Viele von uns greifen alle paar Minuten zu ihrem Handy. Immer mehr Menschen machen deshalb bewusst eine Smartphone-Diät. Doch bringt die digitale Diät langfristig was? Unsere Autorin hat die Handy-Diät an sich selbst getestet.
20,2 Stunden pro Woche – so viel Zeit verbringen wir einer Studie von 2022 zufolge an unseren Handys. Ich denke, das kommt auch bei mir manchmal hin. Mein Smartphone ist zum ständigen Begleiter geworden – selbst zum Einkaufen kommt es mit. Es ist das Erste, das ich am Morgen ansehe und das Letzte am Abend.
Auf diese Entwicklung bin ich nicht gerade stolz, aber sie ist eben einfach so passiert und mittlerweile leider auch irgendwie schon ziemlich normal. Jede:r von uns verbringt zusammengerechnet mehrere Stunden am Tag an dem Mini-Computer.
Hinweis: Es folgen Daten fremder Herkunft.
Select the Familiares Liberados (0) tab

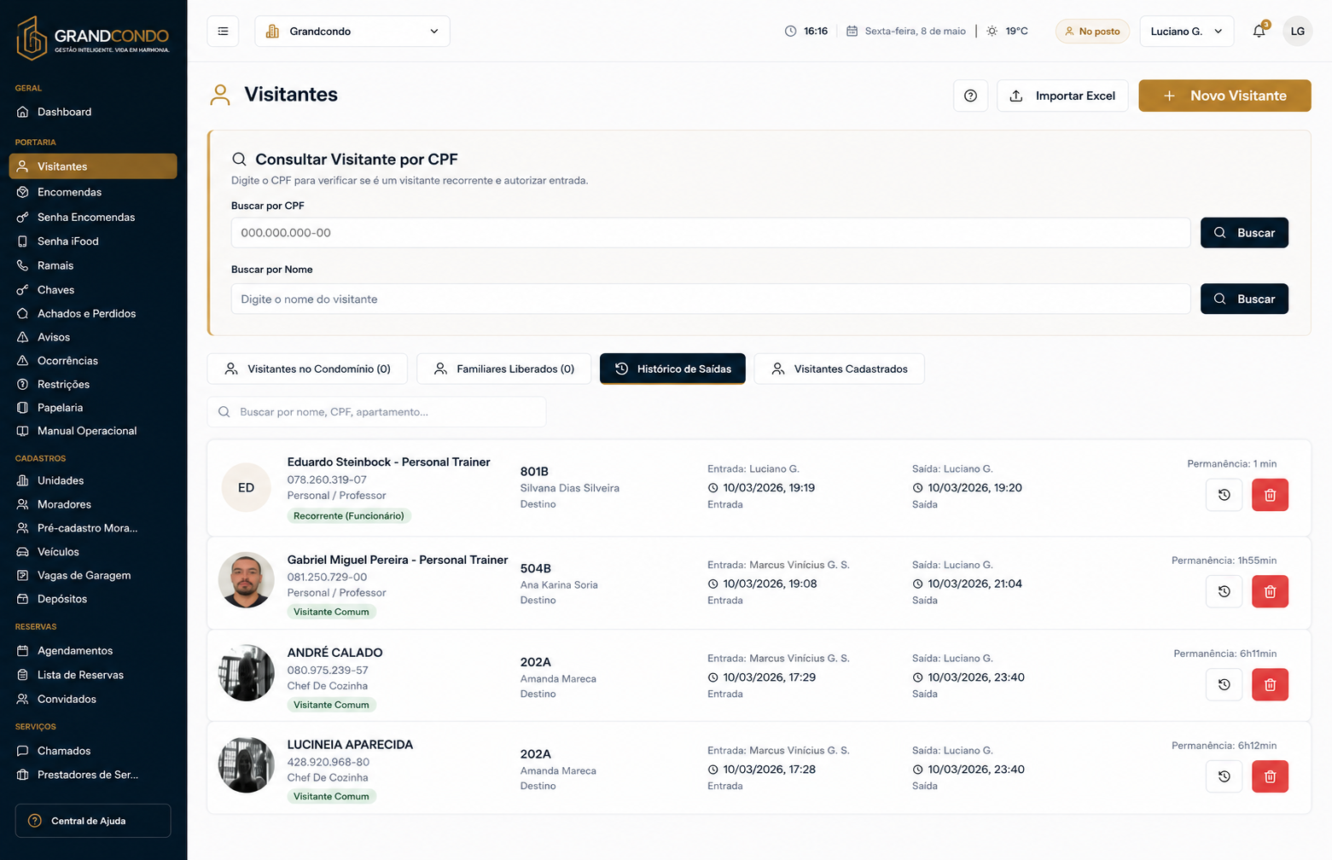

Nun könnte man sich fragen: Was kann man denn so oft und so lange an seinem Handy machen? Man checkt seine Nachrichten, das Wetter, WhatsApp, Instagram, seine Mails und wenn man mit all dem fertig ist, kann man ohne Probleme wieder von vorne anfangen – und ich glaube, genau das ist der Grund, warum Smartphones süchtig machen können: Irgendwas ist garantiert wieder passiert. Irgendwas ist immer neu. Irgendwas hast du bestimmt noch nicht gesehen.
Smartphone-Diät: Nur wann?
Und so bewegen wir uns in einem ständigen Informationskreislauf, aus dem es wahnsinnig schwierig ist, auszubrechen. Als sich bei mir vor einiger Zeit ein Urlaub auf Kreta ankündigte – ohne Internet, ohne Handyempfang, ohne Steckdosen – stand für mich fest: Jetzt oder nie. Das ist die Chance, sich einmal ganz ohne Smartphone zu versuchen.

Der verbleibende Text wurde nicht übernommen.